(Problem statement):
Retype all the records with nothing changed.

(Dataset items):
-- Opening Marker --

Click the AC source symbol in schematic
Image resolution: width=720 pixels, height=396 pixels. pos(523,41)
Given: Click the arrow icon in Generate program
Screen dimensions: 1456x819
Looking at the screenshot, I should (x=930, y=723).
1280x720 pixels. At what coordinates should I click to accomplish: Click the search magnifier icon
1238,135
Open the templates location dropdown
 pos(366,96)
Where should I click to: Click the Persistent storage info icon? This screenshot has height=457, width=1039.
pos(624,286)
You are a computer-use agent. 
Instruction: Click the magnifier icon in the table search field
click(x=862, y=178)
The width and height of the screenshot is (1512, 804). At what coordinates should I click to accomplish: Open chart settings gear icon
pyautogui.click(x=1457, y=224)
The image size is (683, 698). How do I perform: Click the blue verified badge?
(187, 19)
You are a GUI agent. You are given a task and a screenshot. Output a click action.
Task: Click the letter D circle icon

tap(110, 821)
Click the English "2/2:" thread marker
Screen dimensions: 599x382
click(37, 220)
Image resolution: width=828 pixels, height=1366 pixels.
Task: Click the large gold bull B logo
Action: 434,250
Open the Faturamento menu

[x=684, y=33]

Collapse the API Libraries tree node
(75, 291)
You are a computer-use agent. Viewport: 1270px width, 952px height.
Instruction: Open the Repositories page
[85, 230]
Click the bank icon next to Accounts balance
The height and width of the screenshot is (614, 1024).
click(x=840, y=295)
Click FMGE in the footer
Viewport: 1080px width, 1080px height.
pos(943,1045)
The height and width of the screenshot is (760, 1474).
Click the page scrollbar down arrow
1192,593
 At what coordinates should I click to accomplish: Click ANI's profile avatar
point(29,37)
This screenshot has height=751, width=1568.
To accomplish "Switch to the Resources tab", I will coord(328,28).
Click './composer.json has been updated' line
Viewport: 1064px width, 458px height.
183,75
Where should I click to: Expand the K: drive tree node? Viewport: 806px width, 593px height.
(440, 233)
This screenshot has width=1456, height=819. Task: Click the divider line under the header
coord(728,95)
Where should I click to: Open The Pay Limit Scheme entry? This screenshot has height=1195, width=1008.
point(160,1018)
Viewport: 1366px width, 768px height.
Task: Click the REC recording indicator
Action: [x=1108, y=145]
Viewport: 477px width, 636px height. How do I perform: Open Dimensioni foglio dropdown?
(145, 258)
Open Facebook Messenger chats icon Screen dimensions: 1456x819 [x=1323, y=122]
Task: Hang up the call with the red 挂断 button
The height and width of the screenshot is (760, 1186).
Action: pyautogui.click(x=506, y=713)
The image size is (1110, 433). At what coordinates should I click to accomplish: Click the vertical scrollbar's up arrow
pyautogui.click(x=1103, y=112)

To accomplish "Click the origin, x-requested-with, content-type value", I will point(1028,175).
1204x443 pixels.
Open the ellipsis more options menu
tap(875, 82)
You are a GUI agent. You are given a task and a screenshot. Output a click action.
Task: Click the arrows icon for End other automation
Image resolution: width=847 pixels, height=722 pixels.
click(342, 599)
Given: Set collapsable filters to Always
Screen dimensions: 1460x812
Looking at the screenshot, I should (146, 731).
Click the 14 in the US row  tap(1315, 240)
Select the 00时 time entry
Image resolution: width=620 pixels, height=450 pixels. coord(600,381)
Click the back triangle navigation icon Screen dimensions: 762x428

-- Closing Marker --

(Exercise answer):
Click the AC source symbol in schematic
Image resolution: width=720 pixels, height=396 pixels. pos(523,41)
Given: Click the arrow icon in Generate program
Screen dimensions: 1456x819
Looking at the screenshot, I should (x=930, y=723).
1280x720 pixels. At what coordinates should I click to accomplish: Click the search magnifier icon
1238,135
Open the templates location dropdown
 pos(366,96)
Where should I click to: Click the Persistent storage info icon? This screenshot has height=457, width=1039.
pos(624,286)
You are a computer-use agent. 
Instruction: Click the magnifier icon in the table search field
click(x=862, y=178)
The width and height of the screenshot is (1512, 804). At what coordinates should I click to accomplish: Open chart settings gear icon
pyautogui.click(x=1457, y=224)
The image size is (683, 698). How do I perform: Click the blue verified badge?
(187, 19)
You are a GUI agent. You are given a task and a screenshot. Output a click action.
Task: Click the letter D circle icon

tap(110, 821)
Click the English "2/2:" thread marker
Screen dimensions: 599x382
click(37, 220)
Image resolution: width=828 pixels, height=1366 pixels.
Task: Click the large gold bull B logo
Action: 434,250
Open the Faturamento menu

[x=684, y=33]

Collapse the API Libraries tree node
(75, 291)
You are a computer-use agent. Viewport: 1270px width, 952px height.
Instruction: Open the Repositories page
[85, 230]
Click the bank icon next to Accounts balance
The height and width of the screenshot is (614, 1024).
click(x=840, y=295)
Click FMGE in the footer
Viewport: 1080px width, 1080px height.
pos(943,1045)
The height and width of the screenshot is (760, 1474).
Click the page scrollbar down arrow
1192,593
 At what coordinates should I click to accomplish: Click ANI's profile avatar
point(29,37)
This screenshot has height=751, width=1568.
To accomplish "Switch to the Resources tab", I will coord(328,28).
Click './composer.json has been updated' line
Viewport: 1064px width, 458px height.
183,75
Where should I click to: Expand the K: drive tree node? Viewport: 806px width, 593px height.
(440, 233)
This screenshot has width=1456, height=819. Task: Click the divider line under the header
coord(728,95)
Where should I click to: Open The Pay Limit Scheme entry? This screenshot has height=1195, width=1008.
point(160,1018)
Viewport: 1366px width, 768px height.
Task: Click the REC recording indicator
Action: [x=1108, y=145]
Viewport: 477px width, 636px height. How do I perform: Open Dimensioni foglio dropdown?
(145, 258)
Open Facebook Messenger chats icon Screen dimensions: 1456x819 [x=1323, y=122]
Task: Hang up the call with the red 挂断 button
The height and width of the screenshot is (760, 1186).
Action: pyautogui.click(x=506, y=713)
The image size is (1110, 433). At what coordinates should I click to accomplish: Click the vertical scrollbar's up arrow
pyautogui.click(x=1103, y=112)

To accomplish "Click the origin, x-requested-with, content-type value", I will point(1028,175).
1204x443 pixels.
Open the ellipsis more options menu
tap(875, 82)
You are a GUI agent. You are given a task and a screenshot. Output a click action.
Task: Click the arrows icon for End other automation
Image resolution: width=847 pixels, height=722 pixels.
click(342, 599)
Given: Set collapsable filters to Always
Screen dimensions: 1460x812
Looking at the screenshot, I should (146, 731).
Click the 14 in the US row  tap(1315, 240)
Select the 00时 time entry
Image resolution: width=620 pixels, height=450 pixels. coord(600,381)
Click the back triangle navigation icon Screen dimensions: 762x428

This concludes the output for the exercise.